Records from a pointing dataset
•••

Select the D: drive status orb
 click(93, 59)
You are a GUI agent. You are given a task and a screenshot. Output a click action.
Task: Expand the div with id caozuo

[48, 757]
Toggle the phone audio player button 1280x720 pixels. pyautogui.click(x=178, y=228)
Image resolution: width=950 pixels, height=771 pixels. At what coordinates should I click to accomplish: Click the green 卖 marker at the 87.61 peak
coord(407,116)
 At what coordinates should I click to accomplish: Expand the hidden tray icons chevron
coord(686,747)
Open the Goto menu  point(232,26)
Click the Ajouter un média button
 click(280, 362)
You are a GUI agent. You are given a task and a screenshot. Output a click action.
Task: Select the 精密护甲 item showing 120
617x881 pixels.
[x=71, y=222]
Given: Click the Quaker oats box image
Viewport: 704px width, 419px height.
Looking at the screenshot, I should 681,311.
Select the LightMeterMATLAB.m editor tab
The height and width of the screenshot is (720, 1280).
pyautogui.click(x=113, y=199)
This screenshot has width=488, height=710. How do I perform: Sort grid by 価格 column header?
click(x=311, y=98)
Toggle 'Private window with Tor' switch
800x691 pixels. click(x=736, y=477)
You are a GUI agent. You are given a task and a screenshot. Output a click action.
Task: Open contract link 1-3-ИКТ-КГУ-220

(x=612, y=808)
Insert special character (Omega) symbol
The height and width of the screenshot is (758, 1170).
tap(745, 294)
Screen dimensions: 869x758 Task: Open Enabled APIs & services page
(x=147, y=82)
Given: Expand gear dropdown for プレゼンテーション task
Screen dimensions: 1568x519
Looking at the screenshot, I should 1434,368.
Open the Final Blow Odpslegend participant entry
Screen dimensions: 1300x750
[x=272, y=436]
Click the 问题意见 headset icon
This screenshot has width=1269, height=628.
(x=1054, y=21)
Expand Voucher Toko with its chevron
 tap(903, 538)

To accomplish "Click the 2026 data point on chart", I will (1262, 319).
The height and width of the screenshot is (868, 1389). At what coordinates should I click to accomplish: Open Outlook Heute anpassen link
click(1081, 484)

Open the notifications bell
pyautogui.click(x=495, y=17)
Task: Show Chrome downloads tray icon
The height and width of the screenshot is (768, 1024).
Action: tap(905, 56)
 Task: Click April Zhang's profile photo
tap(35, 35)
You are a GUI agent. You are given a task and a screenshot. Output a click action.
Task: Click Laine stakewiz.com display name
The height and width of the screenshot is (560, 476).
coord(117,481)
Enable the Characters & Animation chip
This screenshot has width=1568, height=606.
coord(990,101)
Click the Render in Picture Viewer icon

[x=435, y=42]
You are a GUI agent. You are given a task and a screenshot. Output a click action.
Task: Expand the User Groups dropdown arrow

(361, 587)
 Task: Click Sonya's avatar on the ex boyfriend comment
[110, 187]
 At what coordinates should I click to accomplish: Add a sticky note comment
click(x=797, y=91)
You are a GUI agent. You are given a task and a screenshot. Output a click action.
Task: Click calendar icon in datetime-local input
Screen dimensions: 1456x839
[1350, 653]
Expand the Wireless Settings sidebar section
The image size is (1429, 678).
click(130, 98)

•••

Return the lines above exactly as they appear, covering every one of them.

Final result
Select the D: drive status orb
 click(93, 59)
You are a GUI agent. You are given a task and a screenshot. Output a click action.
Task: Expand the div with id caozuo

[48, 757]
Toggle the phone audio player button 1280x720 pixels. pyautogui.click(x=178, y=228)
Image resolution: width=950 pixels, height=771 pixels. At what coordinates should I click to accomplish: Click the green 卖 marker at the 87.61 peak
coord(407,116)
 At what coordinates should I click to accomplish: Expand the hidden tray icons chevron
coord(686,747)
Open the Goto menu  point(232,26)
Click the Ajouter un média button
 click(280, 362)
You are a GUI agent. You are given a task and a screenshot. Output a click action.
Task: Select the 精密护甲 item showing 120
617x881 pixels.
[x=71, y=222]
Given: Click the Quaker oats box image
Viewport: 704px width, 419px height.
Looking at the screenshot, I should 681,311.
Select the LightMeterMATLAB.m editor tab
The height and width of the screenshot is (720, 1280).
pyautogui.click(x=113, y=199)
This screenshot has width=488, height=710. How do I perform: Sort grid by 価格 column header?
click(x=311, y=98)
Toggle 'Private window with Tor' switch
800x691 pixels. click(x=736, y=477)
You are a GUI agent. You are given a task and a screenshot. Output a click action.
Task: Open contract link 1-3-ИКТ-КГУ-220

(x=612, y=808)
Insert special character (Omega) symbol
The height and width of the screenshot is (758, 1170).
tap(745, 294)
Screen dimensions: 869x758 Task: Open Enabled APIs & services page
(x=147, y=82)
Given: Expand gear dropdown for プレゼンテーション task
Screen dimensions: 1568x519
Looking at the screenshot, I should 1434,368.
Open the Final Blow Odpslegend participant entry
Screen dimensions: 1300x750
[x=272, y=436]
Click the 问题意见 headset icon
This screenshot has width=1269, height=628.
(x=1054, y=21)
Expand Voucher Toko with its chevron
 tap(903, 538)

To accomplish "Click the 2026 data point on chart", I will (1262, 319).
The height and width of the screenshot is (868, 1389). At what coordinates should I click to accomplish: Open Outlook Heute anpassen link
click(1081, 484)

Open the notifications bell
pyautogui.click(x=495, y=17)
Task: Show Chrome downloads tray icon
The height and width of the screenshot is (768, 1024).
Action: tap(905, 56)
 Task: Click April Zhang's profile photo
tap(35, 35)
You are a GUI agent. You are given a task and a screenshot. Output a click action.
Task: Click Laine stakewiz.com display name
The height and width of the screenshot is (560, 476).
coord(117,481)
Enable the Characters & Animation chip
This screenshot has width=1568, height=606.
coord(990,101)
Click the Render in Picture Viewer icon

[x=435, y=42]
You are a GUI agent. You are given a task and a screenshot. Output a click action.
Task: Expand the User Groups dropdown arrow

(361, 587)
 Task: Click Sonya's avatar on the ex boyfriend comment
[110, 187]
 At what coordinates should I click to accomplish: Add a sticky note comment
click(x=797, y=91)
You are a GUI agent. You are given a task and a screenshot. Output a click action.
Task: Click calendar icon in datetime-local input
Screen dimensions: 1456x839
[1350, 653]
Expand the Wireless Settings sidebar section
The image size is (1429, 678).
click(130, 98)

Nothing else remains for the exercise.